For assessment purposes housing providers consider severe overcrowding to occur when:

  • An adult or couple share a bedroom with a person aged over three years.
  • More than three children share a bedroom.
  • More than two unrelated adults share a bedroom.

If the client is renting privately and living in substandard accommodation, the landlord may be liable for repairs. The housing provider will explain the client’s rights under the Residential Tenancies Act 2010 and refer them to the appropriate Tenants Advocacy and Advice Service.

Shared facilities are not considered to be a lack of essential facilities in cases where a client is living in a caravan park, boarding house, hostel, or a room in a shared house.

4. Stolen Generations Survivors and Clients who have experienced institutional child sexual abuse

DCJ Housing acknowledges the increased housing needs of clients who are Stolen Generations Survivors and clients who have experienced institutional child sexual abuse.

Clients who are Stolen Generations Survivors or have experienced institutional child sex abuse can be assessed for priority housing assistance, without the need to demonstrate they are in urgent need of housing. However, if these clients also demonstrate an urgent housing need, they will be considered for a higher priority category.

To be eligible for priority housing assistance as a Stolen Generations Survivor, applicants are required to:

  1. Be eligible for social housing, and
  2. Be a Stolen Generations Survivor, and
  3. Be unable to resolve their housing need themselves in the private rental market.

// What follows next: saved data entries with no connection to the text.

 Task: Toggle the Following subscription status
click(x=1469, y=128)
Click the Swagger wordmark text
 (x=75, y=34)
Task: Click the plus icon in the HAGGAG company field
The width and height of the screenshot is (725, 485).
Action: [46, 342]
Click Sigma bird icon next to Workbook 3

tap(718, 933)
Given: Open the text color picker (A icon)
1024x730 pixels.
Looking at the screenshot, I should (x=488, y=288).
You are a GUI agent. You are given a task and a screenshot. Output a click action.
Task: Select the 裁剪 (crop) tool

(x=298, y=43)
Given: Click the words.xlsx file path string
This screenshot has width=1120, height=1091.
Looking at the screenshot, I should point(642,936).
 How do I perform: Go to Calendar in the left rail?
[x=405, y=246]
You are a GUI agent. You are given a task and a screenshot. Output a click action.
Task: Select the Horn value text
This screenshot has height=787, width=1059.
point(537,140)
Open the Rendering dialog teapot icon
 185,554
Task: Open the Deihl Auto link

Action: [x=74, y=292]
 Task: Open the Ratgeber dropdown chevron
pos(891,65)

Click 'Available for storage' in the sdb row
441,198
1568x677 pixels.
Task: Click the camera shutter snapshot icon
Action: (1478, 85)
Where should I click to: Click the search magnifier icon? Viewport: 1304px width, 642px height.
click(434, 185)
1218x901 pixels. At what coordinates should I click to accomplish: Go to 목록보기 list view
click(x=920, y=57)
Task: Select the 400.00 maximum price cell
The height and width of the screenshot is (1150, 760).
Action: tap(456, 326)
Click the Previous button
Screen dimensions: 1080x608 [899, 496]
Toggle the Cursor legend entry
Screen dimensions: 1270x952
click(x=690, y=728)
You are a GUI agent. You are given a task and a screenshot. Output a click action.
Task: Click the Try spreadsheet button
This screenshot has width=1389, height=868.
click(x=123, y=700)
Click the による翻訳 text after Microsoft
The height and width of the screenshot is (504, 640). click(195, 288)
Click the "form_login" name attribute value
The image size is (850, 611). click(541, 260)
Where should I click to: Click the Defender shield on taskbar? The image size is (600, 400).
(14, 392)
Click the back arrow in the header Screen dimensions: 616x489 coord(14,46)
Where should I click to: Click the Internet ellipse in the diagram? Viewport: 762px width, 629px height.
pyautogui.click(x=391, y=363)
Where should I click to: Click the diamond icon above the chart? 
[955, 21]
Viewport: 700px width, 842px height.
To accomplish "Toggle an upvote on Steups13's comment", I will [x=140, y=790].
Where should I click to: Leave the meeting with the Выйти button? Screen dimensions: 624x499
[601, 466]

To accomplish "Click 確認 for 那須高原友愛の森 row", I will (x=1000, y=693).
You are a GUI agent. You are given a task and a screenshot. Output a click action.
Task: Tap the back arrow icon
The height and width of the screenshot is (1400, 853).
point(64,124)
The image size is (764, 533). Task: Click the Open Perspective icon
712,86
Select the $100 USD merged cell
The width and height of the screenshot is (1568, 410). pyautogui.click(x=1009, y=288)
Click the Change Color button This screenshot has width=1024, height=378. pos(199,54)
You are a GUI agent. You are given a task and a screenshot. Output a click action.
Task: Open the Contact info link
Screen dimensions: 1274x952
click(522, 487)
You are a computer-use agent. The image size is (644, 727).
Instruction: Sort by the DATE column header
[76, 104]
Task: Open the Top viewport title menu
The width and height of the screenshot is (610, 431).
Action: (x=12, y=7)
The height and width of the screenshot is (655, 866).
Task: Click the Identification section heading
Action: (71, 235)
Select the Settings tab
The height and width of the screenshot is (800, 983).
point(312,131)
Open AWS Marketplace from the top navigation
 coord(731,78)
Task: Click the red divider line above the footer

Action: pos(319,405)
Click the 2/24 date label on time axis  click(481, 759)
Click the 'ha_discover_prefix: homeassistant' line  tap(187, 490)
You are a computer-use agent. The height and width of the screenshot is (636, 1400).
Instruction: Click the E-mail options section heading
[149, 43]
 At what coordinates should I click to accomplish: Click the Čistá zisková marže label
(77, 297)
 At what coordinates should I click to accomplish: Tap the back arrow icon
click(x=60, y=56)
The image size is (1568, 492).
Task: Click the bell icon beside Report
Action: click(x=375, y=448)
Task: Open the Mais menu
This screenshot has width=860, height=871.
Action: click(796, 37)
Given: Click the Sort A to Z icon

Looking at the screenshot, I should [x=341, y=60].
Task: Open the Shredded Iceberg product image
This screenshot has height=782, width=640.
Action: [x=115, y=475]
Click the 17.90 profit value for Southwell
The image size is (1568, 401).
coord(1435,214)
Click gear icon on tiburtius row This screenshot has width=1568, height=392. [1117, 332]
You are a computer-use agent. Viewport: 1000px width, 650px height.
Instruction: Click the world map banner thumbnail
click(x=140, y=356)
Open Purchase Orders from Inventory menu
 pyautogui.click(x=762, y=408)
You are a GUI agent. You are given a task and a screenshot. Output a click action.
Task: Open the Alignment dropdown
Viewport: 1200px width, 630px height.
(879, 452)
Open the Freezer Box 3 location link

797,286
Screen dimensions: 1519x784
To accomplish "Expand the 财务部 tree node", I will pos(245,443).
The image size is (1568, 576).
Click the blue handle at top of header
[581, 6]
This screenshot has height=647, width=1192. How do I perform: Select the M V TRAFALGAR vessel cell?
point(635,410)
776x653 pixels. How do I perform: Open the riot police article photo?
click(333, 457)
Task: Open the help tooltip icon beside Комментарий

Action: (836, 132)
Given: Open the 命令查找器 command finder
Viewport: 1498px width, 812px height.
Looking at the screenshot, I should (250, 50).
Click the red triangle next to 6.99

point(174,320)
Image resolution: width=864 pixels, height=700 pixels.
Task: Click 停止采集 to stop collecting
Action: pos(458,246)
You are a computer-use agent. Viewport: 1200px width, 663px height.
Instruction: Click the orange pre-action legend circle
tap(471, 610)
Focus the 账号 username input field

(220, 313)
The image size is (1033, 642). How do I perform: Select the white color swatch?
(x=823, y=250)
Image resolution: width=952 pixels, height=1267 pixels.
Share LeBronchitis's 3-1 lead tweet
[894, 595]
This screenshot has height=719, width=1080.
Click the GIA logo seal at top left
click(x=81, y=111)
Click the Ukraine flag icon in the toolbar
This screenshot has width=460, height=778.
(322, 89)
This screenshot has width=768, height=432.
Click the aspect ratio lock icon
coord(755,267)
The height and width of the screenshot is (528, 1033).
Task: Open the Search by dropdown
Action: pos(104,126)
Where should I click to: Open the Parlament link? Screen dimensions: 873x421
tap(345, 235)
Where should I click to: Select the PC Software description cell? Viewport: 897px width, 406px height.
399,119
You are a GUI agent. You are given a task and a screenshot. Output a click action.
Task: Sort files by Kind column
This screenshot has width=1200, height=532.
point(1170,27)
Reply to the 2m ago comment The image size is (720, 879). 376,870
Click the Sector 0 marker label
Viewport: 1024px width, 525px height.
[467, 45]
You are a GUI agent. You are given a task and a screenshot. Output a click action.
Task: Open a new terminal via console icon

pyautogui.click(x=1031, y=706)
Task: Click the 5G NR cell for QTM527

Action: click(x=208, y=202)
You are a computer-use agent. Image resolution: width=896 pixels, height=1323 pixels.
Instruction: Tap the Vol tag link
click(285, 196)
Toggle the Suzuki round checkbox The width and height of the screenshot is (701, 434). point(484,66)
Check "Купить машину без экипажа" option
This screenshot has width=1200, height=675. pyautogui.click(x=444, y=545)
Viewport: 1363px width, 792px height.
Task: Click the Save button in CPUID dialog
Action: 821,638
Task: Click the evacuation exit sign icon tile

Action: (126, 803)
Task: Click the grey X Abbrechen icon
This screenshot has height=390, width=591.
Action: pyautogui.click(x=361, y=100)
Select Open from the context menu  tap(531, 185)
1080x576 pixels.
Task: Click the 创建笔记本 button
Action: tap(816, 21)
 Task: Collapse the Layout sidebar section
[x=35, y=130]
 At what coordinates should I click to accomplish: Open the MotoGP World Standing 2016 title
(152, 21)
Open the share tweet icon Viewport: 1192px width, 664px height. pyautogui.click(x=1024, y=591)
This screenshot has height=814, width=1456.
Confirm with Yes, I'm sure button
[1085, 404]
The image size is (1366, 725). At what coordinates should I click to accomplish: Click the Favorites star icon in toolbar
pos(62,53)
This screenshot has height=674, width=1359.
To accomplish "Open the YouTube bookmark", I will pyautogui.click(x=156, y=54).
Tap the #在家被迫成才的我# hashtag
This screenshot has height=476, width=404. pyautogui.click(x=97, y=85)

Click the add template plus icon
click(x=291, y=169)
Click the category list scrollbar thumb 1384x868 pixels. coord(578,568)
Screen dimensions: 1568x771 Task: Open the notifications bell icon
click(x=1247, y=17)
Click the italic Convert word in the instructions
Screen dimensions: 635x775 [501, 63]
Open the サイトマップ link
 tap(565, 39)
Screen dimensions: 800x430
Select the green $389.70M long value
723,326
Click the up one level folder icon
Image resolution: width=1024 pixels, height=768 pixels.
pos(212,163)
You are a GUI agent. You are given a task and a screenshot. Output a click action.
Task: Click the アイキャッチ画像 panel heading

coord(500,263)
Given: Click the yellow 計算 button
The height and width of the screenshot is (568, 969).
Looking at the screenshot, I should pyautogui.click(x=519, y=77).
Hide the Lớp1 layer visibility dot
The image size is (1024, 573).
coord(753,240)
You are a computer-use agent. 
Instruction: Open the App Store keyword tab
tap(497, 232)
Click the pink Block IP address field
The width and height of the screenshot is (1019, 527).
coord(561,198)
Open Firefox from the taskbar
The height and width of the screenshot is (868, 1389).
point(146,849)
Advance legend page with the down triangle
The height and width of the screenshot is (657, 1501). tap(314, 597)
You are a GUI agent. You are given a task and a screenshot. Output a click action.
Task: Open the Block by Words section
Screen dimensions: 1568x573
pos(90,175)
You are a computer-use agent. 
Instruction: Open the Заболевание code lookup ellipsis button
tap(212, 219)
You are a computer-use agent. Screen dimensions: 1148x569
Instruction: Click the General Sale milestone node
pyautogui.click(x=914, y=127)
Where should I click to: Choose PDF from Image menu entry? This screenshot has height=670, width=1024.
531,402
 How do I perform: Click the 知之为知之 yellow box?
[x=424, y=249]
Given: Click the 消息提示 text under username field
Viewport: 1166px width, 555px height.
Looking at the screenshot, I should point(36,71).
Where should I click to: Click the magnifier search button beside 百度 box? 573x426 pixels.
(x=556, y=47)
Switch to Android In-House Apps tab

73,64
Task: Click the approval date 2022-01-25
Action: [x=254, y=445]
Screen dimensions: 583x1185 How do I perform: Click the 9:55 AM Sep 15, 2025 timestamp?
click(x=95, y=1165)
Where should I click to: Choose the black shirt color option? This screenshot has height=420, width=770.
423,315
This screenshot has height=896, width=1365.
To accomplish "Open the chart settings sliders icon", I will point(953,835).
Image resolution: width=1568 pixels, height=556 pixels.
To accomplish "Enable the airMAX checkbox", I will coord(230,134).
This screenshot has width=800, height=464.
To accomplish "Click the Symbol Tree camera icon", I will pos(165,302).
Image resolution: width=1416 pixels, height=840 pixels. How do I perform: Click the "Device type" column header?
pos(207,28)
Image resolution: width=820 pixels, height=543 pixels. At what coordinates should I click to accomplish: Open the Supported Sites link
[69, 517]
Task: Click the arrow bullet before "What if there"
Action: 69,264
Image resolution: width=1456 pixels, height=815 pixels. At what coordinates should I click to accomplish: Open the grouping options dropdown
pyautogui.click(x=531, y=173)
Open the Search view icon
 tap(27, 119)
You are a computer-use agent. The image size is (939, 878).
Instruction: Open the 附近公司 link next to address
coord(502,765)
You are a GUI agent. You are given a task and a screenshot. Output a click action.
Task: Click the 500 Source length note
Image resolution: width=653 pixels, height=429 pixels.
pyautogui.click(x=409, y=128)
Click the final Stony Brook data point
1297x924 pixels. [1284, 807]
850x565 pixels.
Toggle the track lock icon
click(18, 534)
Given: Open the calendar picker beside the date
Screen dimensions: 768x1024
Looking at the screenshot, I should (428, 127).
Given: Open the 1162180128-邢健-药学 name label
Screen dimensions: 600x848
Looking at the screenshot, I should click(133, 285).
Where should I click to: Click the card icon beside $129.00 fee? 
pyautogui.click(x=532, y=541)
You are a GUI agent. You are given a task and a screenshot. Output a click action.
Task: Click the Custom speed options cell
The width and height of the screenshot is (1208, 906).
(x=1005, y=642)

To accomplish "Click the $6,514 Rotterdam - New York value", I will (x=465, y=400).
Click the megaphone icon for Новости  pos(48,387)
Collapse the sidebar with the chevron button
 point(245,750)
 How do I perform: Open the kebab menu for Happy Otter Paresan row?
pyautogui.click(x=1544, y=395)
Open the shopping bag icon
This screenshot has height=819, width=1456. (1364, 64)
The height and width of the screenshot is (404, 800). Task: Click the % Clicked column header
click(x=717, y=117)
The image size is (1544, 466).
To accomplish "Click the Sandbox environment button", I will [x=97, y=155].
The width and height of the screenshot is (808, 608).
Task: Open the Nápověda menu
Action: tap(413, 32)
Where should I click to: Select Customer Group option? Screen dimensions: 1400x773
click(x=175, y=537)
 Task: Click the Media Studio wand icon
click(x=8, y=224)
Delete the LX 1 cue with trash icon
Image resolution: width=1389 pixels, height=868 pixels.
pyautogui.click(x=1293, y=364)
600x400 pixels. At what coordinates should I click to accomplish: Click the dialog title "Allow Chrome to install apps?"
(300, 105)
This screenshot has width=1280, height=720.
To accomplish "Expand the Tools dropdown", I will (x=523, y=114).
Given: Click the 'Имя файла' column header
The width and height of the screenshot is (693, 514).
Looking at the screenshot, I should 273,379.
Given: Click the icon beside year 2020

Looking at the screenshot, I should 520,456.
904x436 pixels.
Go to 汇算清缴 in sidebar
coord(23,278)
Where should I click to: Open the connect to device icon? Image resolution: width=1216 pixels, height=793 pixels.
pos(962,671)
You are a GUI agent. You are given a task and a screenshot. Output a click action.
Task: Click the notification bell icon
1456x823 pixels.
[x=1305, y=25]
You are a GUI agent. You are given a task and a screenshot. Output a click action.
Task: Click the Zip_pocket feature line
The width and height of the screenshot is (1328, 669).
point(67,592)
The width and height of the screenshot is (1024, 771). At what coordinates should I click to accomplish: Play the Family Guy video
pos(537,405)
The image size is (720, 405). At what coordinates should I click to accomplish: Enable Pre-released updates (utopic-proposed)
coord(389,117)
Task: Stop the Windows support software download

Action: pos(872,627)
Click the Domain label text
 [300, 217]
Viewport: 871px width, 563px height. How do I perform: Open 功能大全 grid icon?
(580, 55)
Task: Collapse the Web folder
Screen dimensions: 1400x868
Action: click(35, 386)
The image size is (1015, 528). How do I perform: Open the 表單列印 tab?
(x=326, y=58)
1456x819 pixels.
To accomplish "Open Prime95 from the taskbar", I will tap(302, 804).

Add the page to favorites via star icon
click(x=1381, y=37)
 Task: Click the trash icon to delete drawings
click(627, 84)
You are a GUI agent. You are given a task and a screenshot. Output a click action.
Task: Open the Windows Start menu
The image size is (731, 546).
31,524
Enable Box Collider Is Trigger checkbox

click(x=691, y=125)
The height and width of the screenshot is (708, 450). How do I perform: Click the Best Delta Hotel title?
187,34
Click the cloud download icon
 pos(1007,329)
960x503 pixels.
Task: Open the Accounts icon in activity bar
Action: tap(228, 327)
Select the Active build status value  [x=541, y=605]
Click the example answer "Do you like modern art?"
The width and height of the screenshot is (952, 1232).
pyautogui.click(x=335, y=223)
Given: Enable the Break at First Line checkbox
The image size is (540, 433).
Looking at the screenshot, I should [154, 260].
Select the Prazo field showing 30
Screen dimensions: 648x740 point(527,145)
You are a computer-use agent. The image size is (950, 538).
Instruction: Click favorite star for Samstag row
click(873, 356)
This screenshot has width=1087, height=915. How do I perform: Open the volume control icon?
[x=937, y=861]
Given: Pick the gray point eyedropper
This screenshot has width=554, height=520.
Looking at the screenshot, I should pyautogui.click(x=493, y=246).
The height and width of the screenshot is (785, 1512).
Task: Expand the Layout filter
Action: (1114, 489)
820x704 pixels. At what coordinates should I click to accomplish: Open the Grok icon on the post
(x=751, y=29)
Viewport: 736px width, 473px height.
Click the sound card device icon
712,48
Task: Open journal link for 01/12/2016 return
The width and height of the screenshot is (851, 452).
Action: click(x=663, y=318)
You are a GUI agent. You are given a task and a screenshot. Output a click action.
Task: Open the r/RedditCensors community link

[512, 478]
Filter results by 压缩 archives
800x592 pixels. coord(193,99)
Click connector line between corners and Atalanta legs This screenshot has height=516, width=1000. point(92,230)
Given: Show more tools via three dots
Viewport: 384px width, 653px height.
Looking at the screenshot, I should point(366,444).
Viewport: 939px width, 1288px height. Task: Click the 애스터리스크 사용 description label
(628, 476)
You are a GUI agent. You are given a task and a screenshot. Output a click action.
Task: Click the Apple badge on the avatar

To be eligible for priority housing assistance on the basis of institutional child sexual abuse, applicants are required to:

  1. Be eligible for social housing, and
  2. Have a successful application to the National Redress Scheme, or have received a civil compensation payment in relation to institutional child sexual abuse, and
  3. Be unable to resolve their housing need themselves in the private rental market.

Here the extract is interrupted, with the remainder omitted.